#### WHAT THIS TASK INVOLVES:
Each line below that holds the string "profile" counts once; report the total and nothing else.

Extracted data entries:
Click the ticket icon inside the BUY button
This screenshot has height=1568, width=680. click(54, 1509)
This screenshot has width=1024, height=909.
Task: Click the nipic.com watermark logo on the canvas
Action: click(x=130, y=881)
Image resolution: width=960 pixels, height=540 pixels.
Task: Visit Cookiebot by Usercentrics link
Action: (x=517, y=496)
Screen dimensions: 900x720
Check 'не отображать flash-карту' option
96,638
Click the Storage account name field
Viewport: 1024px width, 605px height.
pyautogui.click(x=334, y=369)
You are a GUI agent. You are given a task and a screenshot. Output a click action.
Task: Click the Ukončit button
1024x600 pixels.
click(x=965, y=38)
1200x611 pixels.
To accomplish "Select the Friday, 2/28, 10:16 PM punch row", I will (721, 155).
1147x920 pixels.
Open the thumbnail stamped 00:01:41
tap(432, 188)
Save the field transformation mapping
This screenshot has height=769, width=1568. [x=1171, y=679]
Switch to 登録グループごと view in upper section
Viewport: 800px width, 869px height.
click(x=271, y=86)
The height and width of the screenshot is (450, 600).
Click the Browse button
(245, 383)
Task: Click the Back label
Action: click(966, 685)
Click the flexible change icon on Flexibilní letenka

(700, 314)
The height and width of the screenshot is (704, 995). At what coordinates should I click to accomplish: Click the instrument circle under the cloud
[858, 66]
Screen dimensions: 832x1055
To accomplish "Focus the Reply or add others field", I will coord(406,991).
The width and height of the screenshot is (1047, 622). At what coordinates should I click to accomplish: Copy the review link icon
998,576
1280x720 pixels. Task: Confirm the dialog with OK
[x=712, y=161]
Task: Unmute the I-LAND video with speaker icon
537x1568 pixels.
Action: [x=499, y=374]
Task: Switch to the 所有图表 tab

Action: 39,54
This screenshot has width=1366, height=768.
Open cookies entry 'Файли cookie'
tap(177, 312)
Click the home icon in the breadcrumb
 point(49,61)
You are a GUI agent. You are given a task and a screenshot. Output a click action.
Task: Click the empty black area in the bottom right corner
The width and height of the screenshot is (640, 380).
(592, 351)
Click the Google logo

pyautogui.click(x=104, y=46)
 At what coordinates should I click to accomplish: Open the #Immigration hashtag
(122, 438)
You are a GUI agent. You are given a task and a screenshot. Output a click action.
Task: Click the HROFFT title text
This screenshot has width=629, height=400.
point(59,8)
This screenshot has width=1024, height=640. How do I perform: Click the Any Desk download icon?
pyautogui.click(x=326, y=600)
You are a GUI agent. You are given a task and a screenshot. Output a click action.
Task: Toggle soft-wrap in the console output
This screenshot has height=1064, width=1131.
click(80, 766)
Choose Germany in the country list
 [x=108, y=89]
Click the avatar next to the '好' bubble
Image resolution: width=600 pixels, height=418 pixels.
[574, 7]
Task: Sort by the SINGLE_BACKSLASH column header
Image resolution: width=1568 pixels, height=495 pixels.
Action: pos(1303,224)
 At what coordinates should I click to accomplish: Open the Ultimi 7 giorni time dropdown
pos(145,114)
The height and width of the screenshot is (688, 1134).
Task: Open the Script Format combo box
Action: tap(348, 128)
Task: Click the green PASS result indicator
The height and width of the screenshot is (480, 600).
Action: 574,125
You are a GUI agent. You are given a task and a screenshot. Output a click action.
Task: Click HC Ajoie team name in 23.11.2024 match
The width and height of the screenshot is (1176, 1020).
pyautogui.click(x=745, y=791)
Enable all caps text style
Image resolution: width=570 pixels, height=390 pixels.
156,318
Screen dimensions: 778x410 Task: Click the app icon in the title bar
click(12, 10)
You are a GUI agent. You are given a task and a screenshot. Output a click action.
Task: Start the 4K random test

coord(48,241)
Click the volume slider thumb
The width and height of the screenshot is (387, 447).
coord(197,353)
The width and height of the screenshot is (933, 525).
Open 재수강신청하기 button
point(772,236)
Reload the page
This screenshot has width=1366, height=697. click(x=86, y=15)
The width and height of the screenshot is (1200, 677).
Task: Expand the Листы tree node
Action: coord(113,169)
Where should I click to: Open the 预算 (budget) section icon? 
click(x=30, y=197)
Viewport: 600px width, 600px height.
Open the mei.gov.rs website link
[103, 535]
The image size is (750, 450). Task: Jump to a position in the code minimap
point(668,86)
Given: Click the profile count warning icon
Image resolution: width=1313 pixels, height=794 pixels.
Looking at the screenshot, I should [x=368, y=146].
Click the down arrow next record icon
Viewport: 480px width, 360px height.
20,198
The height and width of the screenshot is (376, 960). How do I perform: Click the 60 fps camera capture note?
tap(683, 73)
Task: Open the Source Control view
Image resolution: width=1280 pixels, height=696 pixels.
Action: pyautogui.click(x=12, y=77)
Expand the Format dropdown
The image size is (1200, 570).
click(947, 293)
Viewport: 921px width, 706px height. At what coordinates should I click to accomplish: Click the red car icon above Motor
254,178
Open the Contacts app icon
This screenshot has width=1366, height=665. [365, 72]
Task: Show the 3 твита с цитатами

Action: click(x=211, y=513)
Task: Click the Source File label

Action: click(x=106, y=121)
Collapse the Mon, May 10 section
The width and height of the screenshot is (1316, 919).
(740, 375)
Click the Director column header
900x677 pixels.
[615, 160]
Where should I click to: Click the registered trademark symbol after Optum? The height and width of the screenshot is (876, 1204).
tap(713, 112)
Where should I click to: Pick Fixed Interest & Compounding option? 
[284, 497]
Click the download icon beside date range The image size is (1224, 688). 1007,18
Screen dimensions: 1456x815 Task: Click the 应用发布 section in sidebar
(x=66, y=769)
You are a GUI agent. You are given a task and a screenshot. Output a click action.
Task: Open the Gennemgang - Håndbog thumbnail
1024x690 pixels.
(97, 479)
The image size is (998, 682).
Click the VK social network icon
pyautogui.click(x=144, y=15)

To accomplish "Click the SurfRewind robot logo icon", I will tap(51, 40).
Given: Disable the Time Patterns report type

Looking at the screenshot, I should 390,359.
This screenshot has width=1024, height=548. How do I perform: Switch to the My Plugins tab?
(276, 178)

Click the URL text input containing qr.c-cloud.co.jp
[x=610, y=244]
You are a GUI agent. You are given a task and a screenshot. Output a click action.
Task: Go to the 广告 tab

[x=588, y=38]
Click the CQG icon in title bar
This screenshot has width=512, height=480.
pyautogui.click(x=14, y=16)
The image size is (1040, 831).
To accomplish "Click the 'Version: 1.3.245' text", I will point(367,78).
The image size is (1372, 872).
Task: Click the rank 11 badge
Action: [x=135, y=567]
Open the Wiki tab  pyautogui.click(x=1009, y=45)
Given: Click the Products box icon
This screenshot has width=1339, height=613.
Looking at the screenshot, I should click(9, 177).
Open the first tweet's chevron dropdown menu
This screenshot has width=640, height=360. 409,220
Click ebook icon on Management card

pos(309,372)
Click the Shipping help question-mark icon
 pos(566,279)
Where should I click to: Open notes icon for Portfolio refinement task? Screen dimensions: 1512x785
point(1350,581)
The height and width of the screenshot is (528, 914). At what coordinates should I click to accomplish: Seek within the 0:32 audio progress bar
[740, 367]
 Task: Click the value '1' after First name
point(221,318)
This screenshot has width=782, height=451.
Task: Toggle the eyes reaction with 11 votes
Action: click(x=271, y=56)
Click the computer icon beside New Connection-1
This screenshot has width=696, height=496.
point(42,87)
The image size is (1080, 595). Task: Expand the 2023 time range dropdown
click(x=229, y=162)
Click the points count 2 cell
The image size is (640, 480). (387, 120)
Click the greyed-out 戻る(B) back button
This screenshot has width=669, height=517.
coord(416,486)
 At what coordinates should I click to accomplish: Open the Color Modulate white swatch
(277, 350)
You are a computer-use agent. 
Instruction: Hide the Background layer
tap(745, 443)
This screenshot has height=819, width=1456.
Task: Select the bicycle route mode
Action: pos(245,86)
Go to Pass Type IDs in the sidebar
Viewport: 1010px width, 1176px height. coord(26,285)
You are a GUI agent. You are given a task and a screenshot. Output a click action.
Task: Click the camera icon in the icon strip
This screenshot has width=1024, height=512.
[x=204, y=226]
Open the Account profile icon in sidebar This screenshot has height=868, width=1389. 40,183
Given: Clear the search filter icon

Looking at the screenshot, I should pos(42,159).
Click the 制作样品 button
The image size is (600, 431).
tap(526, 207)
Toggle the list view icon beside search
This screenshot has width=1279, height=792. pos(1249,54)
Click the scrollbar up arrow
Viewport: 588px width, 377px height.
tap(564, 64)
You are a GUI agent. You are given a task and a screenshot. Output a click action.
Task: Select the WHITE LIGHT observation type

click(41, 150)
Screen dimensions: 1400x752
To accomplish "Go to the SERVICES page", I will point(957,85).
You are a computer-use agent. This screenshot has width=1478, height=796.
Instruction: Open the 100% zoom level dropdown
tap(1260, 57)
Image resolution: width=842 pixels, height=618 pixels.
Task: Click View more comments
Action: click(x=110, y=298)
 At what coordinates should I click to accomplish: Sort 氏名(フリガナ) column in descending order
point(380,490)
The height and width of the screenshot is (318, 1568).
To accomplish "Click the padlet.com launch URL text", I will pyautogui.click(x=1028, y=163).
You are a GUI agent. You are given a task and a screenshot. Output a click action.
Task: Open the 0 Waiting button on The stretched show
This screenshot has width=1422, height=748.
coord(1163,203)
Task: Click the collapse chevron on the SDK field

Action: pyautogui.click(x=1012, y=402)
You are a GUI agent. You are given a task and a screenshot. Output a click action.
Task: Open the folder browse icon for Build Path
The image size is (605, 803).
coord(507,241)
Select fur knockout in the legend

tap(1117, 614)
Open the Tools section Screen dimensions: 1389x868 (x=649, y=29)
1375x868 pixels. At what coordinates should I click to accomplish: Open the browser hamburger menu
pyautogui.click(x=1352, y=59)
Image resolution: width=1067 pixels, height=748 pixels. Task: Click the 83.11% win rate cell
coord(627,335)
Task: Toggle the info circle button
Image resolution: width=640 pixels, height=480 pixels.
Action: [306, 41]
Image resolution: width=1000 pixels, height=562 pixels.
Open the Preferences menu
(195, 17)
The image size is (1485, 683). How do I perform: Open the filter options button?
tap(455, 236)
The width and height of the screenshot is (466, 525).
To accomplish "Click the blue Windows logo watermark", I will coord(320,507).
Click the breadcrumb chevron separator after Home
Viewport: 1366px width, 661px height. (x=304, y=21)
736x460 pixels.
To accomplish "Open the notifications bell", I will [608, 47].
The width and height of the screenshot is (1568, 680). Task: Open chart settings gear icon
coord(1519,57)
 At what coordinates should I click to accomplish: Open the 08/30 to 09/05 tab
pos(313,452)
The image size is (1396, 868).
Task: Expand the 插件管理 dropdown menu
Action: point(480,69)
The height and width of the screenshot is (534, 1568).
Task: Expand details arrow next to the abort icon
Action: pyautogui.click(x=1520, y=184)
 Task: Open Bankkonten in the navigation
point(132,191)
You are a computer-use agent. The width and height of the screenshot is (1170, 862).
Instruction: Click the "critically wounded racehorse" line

#### RESPONSE BOX:
2